Although further quantitative investigation is required, the results of the present study demonstrate that co-doping of Nb5+ and In3+ introduces an additional agent that responds to the external electric field in the host TiO2 matrix and thereby enhances its intrinsic dielectric permittivity. We believe that this work elucidates the potential of defect engineering in increasing the dielectric permittivity of a host matrix and contributing to the development of innovative nanoelectronic and power-electronic devices.

Methods

Stoichiometric mixtures of TiO2(4 N), In2O3(3 N), and Nb2O5(4 N) were subjected to hydrostatic pressing to produce rods in crystal growth.

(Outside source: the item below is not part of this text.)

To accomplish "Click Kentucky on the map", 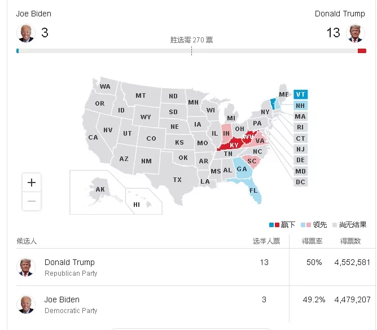I will point(233,145).
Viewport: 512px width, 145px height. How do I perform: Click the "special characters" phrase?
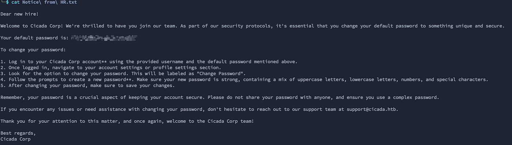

These rods were then sintered at 1673 K for 10 h in a box furnace. Single crystals were grown using an optical floating zone furnace (FZ-T-4000-H-I-V; Crystal Systems) equipped with a single ellipsoidal gold-plated mirror. The obtained single crystals of NITO-0.5% were sliced using a diamond cutter to prepare two samples with (001) and (110) wide surfaces. The (001) and (110) orientations of the obtained samples were confirmed using X-ray diffraction (RIGAKU RINT-2000), as shown in Fig. 1. Dielectric permittivity was measured using a Quantum Design Physical Property Measurement System equipped with a Keysight 4284 A precision LCR-meter in the temperature region from 2 K to 30 K.